SUPPLIED INFORMATION START
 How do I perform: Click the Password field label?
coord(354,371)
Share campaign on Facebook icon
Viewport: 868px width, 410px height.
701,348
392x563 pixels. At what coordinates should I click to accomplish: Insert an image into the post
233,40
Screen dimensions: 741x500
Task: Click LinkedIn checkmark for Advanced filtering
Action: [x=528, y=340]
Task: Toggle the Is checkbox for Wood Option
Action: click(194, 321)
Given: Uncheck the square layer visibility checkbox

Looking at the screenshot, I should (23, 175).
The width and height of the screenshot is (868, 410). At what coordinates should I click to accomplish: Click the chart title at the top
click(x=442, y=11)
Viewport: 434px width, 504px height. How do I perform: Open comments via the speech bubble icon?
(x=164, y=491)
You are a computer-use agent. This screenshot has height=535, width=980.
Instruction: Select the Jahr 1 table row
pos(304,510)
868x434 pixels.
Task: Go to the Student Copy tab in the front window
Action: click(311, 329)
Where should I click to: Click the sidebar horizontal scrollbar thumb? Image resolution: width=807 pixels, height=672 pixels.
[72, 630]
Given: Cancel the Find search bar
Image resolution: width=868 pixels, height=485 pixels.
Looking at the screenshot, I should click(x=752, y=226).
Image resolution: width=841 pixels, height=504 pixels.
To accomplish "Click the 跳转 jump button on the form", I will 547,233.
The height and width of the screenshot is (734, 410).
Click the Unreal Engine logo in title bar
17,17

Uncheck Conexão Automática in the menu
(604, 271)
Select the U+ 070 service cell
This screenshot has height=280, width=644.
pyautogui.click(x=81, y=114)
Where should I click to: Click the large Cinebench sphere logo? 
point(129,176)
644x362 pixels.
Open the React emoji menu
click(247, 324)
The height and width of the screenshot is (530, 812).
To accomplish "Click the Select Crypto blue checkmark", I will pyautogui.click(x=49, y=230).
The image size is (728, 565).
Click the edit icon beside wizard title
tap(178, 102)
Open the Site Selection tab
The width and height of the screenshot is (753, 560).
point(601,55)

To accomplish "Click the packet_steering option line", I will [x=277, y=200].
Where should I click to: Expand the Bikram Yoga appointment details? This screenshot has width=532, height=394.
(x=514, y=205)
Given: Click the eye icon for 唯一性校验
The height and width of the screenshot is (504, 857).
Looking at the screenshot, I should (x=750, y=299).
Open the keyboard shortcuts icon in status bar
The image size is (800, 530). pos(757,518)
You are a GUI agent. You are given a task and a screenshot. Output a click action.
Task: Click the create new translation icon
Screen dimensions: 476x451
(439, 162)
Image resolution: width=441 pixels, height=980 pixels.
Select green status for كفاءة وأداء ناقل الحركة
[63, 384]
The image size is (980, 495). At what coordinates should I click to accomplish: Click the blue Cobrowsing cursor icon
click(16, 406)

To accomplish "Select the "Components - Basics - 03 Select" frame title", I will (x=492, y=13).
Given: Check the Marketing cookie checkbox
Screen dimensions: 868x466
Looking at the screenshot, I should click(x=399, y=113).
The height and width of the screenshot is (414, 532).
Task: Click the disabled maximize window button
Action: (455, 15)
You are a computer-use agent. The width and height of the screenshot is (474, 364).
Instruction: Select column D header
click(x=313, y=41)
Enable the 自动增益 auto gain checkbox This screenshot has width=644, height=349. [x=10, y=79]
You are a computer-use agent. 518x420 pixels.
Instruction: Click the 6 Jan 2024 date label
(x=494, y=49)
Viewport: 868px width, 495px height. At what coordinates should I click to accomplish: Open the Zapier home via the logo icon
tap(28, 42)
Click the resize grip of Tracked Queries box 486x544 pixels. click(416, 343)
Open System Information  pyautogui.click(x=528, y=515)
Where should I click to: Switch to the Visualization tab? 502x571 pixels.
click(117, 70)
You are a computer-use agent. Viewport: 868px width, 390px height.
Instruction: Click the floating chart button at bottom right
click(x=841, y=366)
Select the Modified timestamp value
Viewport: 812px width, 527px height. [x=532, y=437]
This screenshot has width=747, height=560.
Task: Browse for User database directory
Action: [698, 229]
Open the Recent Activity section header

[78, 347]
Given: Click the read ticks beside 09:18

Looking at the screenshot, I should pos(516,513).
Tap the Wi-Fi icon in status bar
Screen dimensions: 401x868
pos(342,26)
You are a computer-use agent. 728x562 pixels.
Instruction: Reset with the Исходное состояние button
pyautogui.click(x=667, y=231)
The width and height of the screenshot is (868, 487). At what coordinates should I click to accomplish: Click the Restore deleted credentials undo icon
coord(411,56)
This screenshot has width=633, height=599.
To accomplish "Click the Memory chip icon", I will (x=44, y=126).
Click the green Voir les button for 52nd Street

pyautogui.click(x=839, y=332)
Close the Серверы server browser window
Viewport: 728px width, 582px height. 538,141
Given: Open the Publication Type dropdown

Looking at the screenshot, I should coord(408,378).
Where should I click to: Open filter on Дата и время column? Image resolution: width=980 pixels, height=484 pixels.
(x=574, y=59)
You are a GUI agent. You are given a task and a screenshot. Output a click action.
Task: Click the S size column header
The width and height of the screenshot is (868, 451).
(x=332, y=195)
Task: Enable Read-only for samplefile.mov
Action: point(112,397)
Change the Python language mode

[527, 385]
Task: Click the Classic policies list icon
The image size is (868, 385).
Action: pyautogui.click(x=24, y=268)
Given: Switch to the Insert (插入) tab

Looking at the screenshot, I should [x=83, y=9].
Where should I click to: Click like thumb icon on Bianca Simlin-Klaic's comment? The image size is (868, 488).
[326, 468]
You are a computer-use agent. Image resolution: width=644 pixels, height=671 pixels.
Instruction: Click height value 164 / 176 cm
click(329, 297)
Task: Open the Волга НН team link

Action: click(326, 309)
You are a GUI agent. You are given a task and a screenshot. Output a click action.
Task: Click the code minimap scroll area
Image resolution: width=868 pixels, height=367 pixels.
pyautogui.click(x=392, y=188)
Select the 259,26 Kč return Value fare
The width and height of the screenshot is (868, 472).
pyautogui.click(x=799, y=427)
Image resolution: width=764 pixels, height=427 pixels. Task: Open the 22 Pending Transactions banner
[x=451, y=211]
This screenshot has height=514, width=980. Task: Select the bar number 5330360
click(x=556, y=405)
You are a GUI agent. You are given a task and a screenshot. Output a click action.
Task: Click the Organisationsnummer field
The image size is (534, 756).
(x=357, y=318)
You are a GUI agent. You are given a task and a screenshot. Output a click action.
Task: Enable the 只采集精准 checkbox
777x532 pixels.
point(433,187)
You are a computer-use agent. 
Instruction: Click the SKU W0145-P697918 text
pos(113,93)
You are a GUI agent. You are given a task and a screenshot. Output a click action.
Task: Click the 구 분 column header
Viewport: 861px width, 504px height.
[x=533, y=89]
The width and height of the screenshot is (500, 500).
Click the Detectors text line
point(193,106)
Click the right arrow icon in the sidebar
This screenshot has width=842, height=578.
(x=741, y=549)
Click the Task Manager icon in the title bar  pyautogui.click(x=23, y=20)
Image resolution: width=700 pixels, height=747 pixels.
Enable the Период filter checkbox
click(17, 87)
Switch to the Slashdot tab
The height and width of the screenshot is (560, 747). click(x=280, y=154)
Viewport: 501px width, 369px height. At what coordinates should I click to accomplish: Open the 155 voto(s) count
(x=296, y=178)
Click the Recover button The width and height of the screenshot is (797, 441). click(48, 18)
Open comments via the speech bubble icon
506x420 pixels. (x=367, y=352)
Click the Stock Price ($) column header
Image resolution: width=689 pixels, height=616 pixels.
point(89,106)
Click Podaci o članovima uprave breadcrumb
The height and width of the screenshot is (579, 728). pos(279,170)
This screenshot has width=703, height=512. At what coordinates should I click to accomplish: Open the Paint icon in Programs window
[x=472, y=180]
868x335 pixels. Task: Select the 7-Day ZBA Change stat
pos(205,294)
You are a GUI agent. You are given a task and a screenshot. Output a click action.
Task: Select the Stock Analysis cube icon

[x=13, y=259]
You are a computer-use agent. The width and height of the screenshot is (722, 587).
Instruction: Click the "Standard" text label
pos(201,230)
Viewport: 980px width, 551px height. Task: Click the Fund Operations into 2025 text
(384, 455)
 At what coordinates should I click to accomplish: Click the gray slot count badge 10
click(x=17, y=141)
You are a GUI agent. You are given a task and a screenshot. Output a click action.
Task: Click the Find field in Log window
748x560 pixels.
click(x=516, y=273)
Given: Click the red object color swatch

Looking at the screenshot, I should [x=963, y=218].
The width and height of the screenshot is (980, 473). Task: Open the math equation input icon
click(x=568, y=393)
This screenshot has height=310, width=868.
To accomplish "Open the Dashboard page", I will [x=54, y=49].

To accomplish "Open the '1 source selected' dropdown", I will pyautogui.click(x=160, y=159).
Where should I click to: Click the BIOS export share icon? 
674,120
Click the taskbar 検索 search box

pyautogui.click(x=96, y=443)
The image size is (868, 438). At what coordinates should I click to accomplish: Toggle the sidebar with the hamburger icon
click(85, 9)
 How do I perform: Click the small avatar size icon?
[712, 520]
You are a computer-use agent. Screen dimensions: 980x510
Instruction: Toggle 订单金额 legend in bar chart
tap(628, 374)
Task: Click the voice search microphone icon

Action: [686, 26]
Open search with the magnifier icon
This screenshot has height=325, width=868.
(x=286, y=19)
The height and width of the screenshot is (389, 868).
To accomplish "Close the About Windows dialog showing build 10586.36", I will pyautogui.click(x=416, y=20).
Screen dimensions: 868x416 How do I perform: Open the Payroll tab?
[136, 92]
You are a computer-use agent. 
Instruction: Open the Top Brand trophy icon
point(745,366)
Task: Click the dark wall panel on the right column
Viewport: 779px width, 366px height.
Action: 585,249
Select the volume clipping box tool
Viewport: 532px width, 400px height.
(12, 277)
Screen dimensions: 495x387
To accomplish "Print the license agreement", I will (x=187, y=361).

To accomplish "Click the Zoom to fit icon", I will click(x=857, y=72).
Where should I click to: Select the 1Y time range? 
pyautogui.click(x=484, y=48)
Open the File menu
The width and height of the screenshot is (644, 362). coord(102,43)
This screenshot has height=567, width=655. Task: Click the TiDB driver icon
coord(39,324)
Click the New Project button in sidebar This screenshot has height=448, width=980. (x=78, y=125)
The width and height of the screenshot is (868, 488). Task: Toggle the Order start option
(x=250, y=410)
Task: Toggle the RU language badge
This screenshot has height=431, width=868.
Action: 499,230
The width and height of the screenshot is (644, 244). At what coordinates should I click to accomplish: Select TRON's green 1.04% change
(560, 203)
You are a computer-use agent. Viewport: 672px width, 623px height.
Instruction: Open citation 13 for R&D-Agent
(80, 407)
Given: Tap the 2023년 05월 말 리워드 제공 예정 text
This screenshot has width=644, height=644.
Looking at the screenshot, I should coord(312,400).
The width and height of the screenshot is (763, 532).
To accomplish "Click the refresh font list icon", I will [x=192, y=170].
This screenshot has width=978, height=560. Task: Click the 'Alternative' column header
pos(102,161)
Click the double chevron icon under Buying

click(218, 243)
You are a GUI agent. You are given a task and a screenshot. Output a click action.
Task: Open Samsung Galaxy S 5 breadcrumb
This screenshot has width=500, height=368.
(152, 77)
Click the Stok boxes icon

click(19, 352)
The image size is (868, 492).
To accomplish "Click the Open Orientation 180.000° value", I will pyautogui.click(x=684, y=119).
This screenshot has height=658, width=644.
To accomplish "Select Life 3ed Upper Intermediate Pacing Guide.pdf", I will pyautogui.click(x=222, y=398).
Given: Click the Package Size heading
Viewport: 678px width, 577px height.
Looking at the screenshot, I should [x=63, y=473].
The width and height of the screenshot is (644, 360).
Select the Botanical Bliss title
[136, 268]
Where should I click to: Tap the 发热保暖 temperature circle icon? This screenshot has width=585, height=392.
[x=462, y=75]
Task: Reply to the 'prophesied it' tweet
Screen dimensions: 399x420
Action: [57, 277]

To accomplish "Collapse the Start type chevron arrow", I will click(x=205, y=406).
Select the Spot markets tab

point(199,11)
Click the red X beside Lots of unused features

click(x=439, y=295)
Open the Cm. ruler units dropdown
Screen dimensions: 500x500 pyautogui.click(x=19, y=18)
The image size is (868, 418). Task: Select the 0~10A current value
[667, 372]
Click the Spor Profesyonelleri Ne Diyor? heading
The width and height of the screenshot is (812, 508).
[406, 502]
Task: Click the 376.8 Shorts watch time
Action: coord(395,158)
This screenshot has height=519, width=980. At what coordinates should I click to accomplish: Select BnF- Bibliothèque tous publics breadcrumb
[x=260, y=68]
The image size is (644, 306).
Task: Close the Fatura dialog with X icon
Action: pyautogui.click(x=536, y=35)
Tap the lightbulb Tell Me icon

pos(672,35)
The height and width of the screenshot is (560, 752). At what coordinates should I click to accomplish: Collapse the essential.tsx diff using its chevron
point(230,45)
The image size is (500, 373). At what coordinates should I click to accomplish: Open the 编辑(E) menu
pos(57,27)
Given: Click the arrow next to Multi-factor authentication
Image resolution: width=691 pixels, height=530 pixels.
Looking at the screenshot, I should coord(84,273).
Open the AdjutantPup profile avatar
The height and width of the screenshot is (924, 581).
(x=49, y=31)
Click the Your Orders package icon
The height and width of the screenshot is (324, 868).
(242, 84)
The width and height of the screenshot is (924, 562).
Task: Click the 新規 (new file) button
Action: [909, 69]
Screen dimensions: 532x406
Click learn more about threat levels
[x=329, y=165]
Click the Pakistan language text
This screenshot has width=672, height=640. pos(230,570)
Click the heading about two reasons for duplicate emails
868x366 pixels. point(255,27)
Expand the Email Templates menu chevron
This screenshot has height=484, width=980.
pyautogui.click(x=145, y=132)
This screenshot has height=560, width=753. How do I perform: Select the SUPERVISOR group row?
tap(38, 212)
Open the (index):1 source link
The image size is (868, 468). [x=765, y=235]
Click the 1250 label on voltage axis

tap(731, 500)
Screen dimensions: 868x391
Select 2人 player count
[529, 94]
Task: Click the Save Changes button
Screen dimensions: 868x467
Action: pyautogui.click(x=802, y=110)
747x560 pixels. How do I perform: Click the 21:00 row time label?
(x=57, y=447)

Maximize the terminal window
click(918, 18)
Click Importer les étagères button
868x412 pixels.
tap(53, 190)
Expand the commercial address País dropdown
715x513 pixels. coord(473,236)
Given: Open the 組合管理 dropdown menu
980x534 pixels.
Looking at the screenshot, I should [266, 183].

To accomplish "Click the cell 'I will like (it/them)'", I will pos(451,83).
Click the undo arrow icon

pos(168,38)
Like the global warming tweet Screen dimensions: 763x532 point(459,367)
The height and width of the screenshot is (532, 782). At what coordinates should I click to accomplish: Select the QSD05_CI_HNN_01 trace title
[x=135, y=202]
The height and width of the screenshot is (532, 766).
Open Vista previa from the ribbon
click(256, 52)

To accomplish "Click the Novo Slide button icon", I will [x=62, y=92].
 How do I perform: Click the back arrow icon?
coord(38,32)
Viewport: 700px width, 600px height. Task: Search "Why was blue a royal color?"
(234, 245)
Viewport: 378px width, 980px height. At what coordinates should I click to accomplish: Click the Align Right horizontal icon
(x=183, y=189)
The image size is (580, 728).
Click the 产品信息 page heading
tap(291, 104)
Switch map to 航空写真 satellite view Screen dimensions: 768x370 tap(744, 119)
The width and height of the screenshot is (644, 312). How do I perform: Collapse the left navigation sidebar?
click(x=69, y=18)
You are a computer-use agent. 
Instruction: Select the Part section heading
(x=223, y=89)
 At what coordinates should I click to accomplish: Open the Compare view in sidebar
SUPPLIED INFORMATION END
WORK TO BE COMPLETED - Could you return exactly the lines above from the line with "Tap the Wi-Fi icon in status bar" to the line with "Task: Click the Organisationsnummer field", both included, and nothing else?

ANSWER BELOW -
Tap the Wi-Fi icon in status bar
Screen dimensions: 401x868
pos(342,26)
You are a computer-use agent. 728x562 pixels.
Instruction: Reset with the Исходное состояние button
pyautogui.click(x=667, y=231)
The width and height of the screenshot is (868, 487). At what coordinates should I click to accomplish: Click the Restore deleted credentials undo icon
coord(411,56)
This screenshot has width=633, height=599.
To accomplish "Click the Memory chip icon", I will (x=44, y=126).
Click the green Voir les button for 52nd Street

pyautogui.click(x=839, y=332)
Close the Серверы server browser window
Viewport: 728px width, 582px height. 538,141
Given: Open the Publication Type dropdown

Looking at the screenshot, I should coord(408,378).
Where should I click to: Open filter on Дата и время column? Image resolution: width=980 pixels, height=484 pixels.
(x=574, y=59)
You are a GUI agent. You are given a task and a screenshot. Output a click action.
Task: Click the S size column header
The width and height of the screenshot is (868, 451).
(x=332, y=195)
Task: Enable Read-only for samplefile.mov
Action: point(112,397)
Change the Python language mode

[527, 385]
Task: Click the Classic policies list icon
The image size is (868, 385).
Action: pyautogui.click(x=24, y=268)
Given: Switch to the Insert (插入) tab

Looking at the screenshot, I should [x=83, y=9].
Where should I click to: Click like thumb icon on Bianca Simlin-Klaic's comment? The image size is (868, 488).
[326, 468]
You are a computer-use agent. Image resolution: width=644 pixels, height=671 pixels.
Instruction: Click height value 164 / 176 cm
click(329, 297)
Task: Open the Волга НН team link

Action: click(326, 309)
You are a GUI agent. You are given a task and a screenshot. Output a click action.
Task: Click the code minimap scroll area
Image resolution: width=868 pixels, height=367 pixels.
pyautogui.click(x=392, y=188)
Select the 259,26 Kč return Value fare
The width and height of the screenshot is (868, 472).
pyautogui.click(x=799, y=427)
Image resolution: width=764 pixels, height=427 pixels. Task: Open the 22 Pending Transactions banner
[x=451, y=211]
This screenshot has height=514, width=980. Task: Select the bar number 5330360
click(x=556, y=405)
You are a GUI agent. You are given a task and a screenshot. Output a click action.
Task: Click the Organisationsnummer field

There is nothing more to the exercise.